Based on staff interviews and record review nursing staff failed to revise the care plan to reflect the current care needs for 1 patient. (Patient #6). Findings include:

Per record review, the care plan for Patient #6, who was admitted on 5/20/2012, had not been revised to address the patient ' s care needs following a surgical procedure, on 6/1/2012, to repair a damaged nerve. Although the patient returned to the facility following the same day surgical procedure, with a dressing and plaster splint on the right hand there was no plan of care identified to meet those needs.

The VP of Patient Care & CNO confirmed, during interview on the afternoon of 2/21/2013, the care plan did not address the patient's post surgical status and care needs related to the surgical wound.

FORM AND RETENTION OF RECORDS

Tag No.: A0438

Based on observation and staff interview, the hospital failed to ensure medical records were accurately written, and properly filed and accessible. Findings include:

1. During the days of survey, records were difficult to review due to the "thinning" of documentation by staff on Patient Units. Upon review of specific records of patients hospitalized on Osgood 3, it was difficult to review components of the record due to the removal of physician orders and progress reports. Documentation was scattered among folders and files. When requesting on 2/20/2013, the previous admission record for Patient #10 the record provided was disorganized in multiple folders and chart. The "Certificate of Need for Emergency Involuntary Procedures", physician orders, progress notes and other pertinent information, improperly filed and out of sequence. On the morning of 2/21/13, the Director of Medical Records, confirmed staff on the patient units were disassembling records incorrectly.

2. Per review, Patient #13's medical record contained a written statement on a Progress Note, that was not dated, timed or signed by the author. The context of the note, which stated; "Pt said that peer [Patient #13] told [him/her] I haven't had sex in a while, but I was tested before then", did not appear to accurately reflect any information that would belong in Patient #13's record.
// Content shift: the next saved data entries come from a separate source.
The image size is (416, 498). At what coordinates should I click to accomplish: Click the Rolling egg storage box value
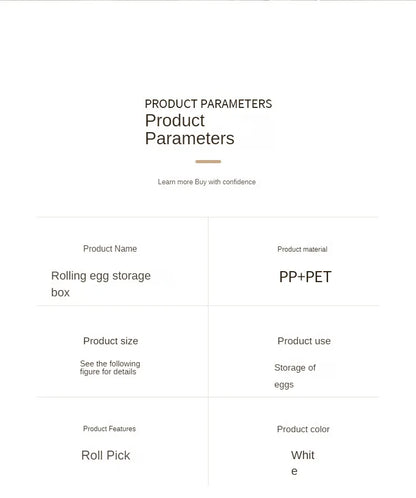pos(101,284)
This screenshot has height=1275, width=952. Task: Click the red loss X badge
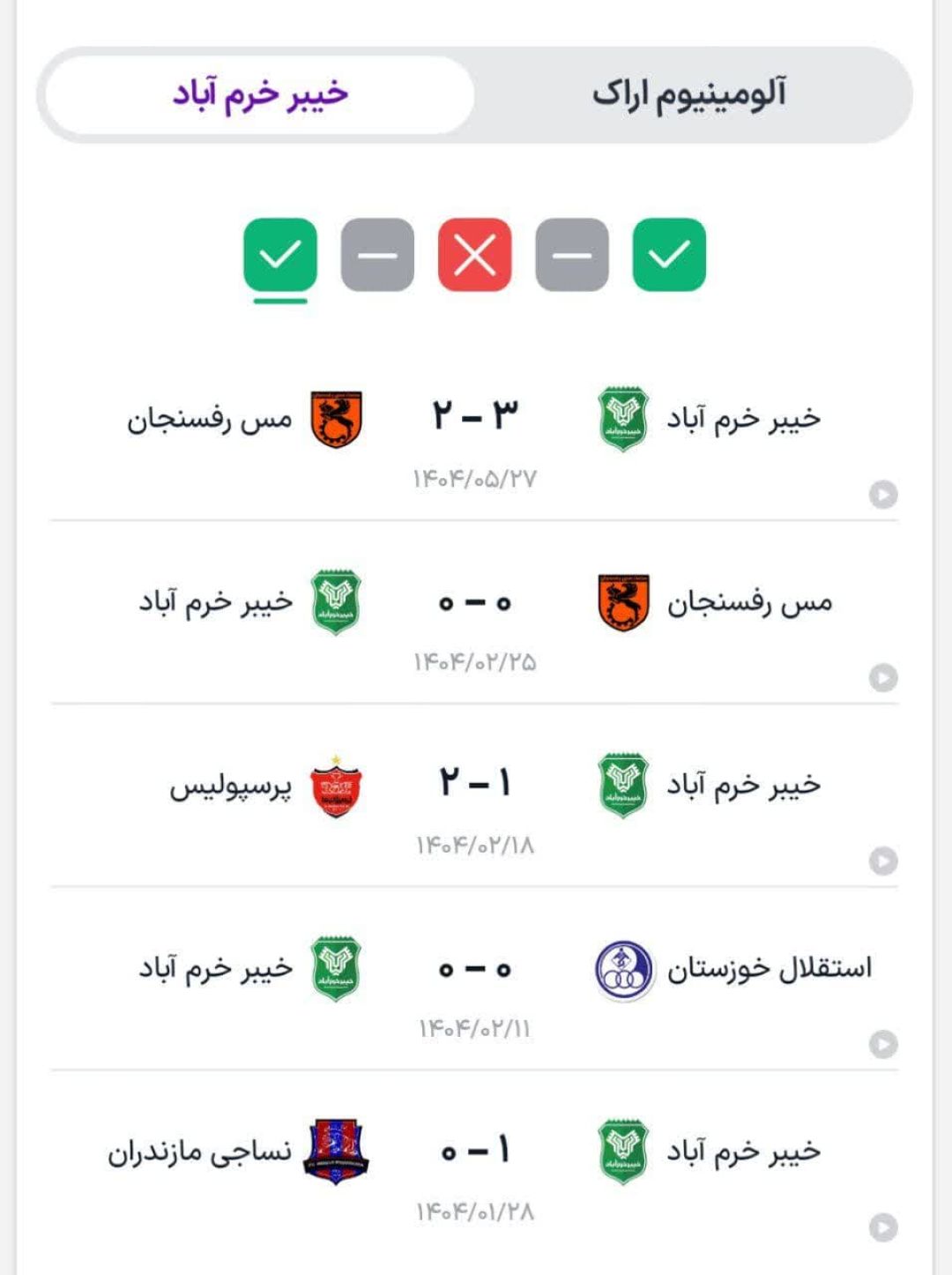(x=475, y=255)
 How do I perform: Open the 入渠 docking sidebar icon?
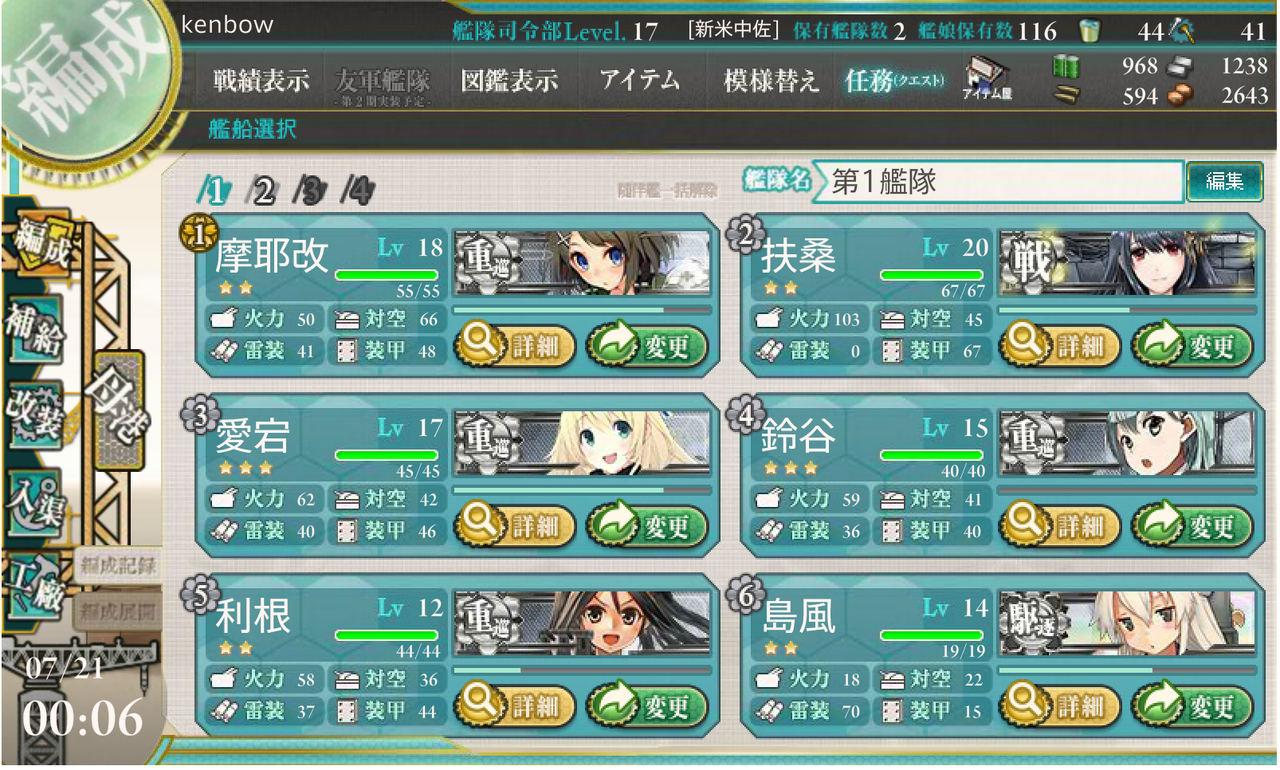(35, 501)

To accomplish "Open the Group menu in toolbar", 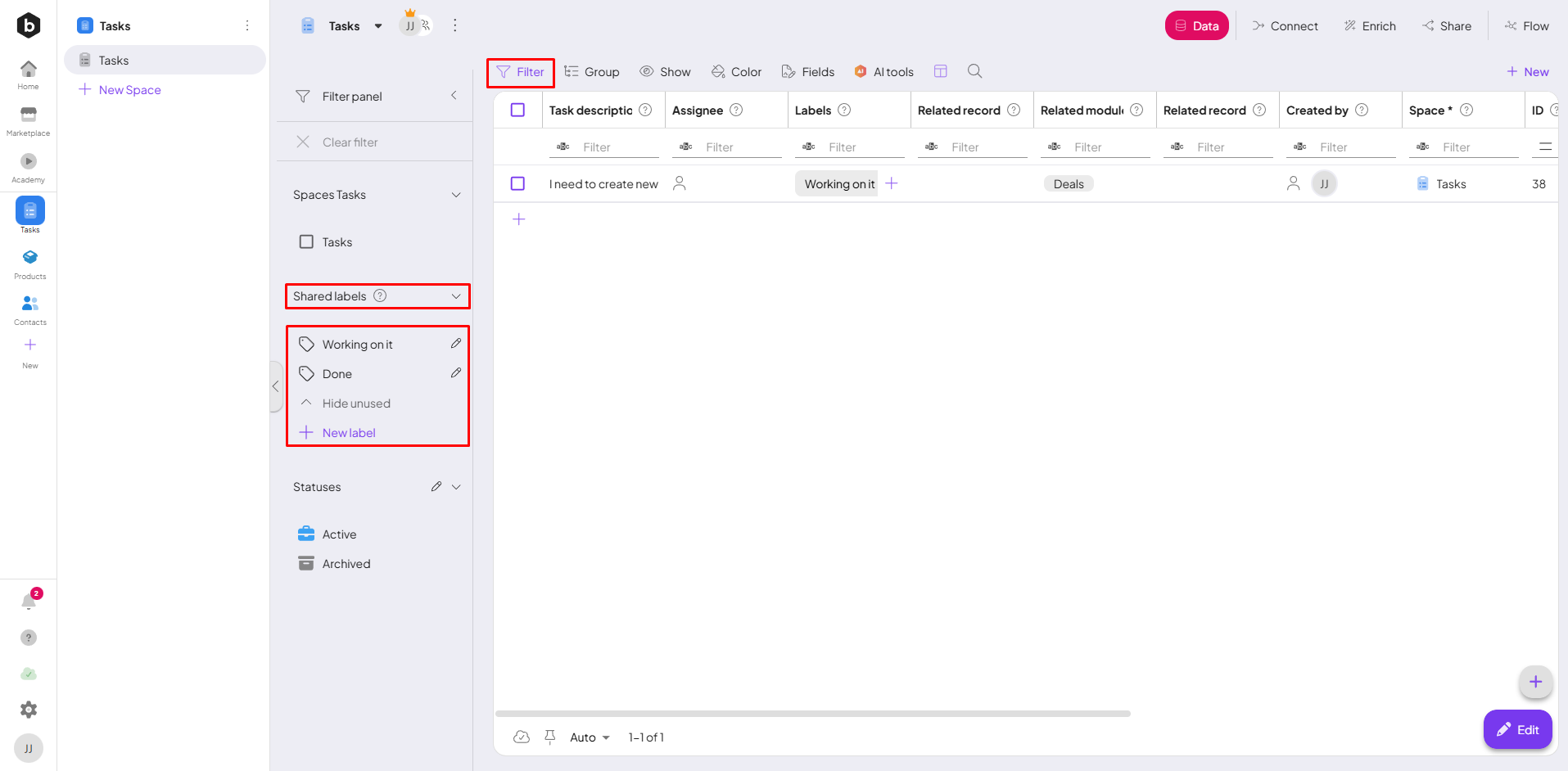I will coord(592,72).
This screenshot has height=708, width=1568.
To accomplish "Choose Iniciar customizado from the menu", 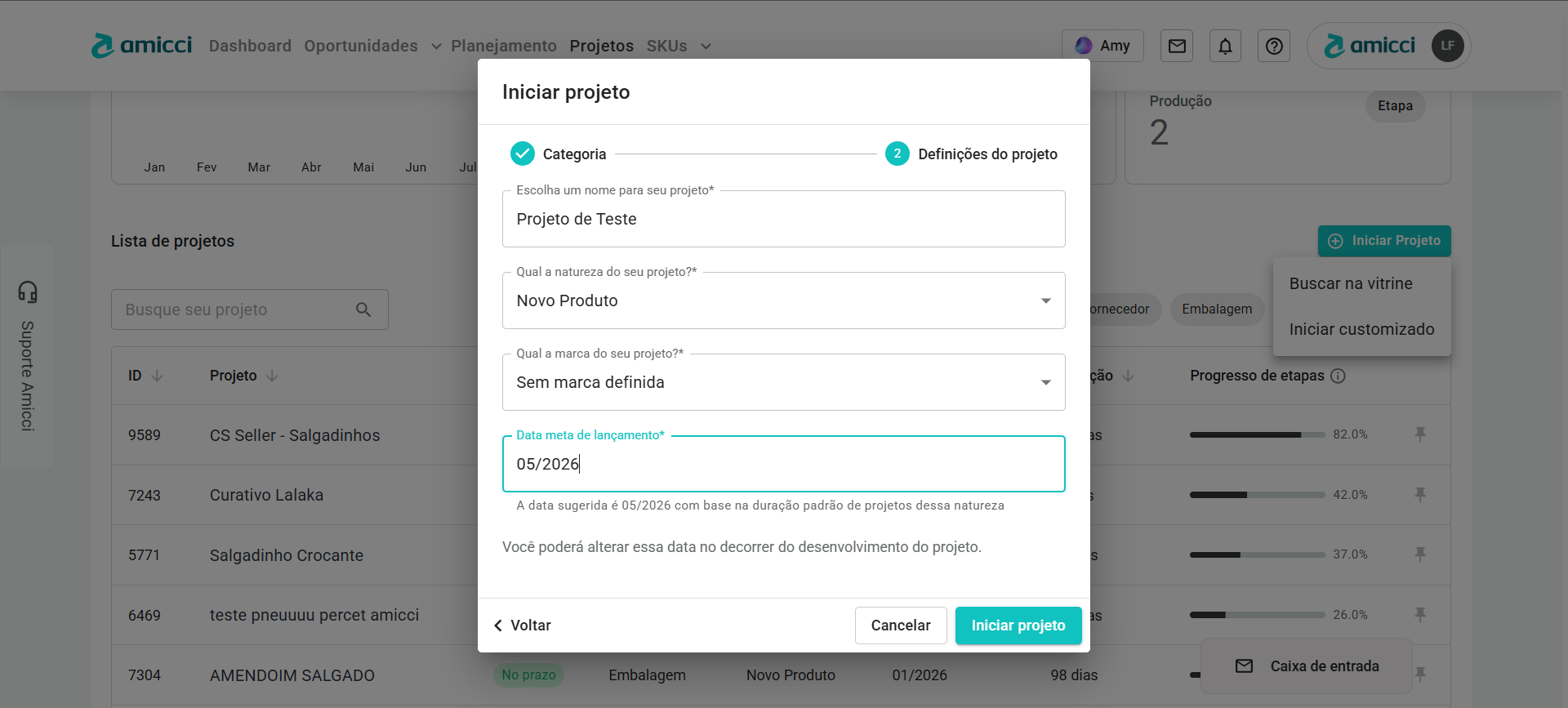I will pyautogui.click(x=1361, y=329).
The RN Unit Manager confirmed, during interview at 2:28 PM on 2/14/13, the lack of dates, time and authentication of documentation, and agreed that the context of the Progress Note did not appear to be an accurate reflection of information that would belong in Patient #13's record.

MEDICAL RECORD SERVICES

Tag No.: A0450

Based on staff interviews and record review the facility failed to assure that all entries in the medical records were dated, timed and authenticated. Findings include:

Per review, Patient #13's medical record contained a written statement on a Progress Note, that was not dated, timed or signed by the author. The note, which stated "Pt said that peer [Patient #13] told [him/her] I haven't had sex in a while, but I was tested before then", did not appear to even belong in Patient #13's record. In addition, there was a Level of Observation flow sheet beginning at 7:00 PM and ending at 6:45 AM that lacked the date.

The RN Unit Manager confirmed, during interview at 2:28 PM on 2/14/13, the lack of dates, time and authentication of documentation, and agreed that the Progress Note did not appear to belong in Patient #13's record.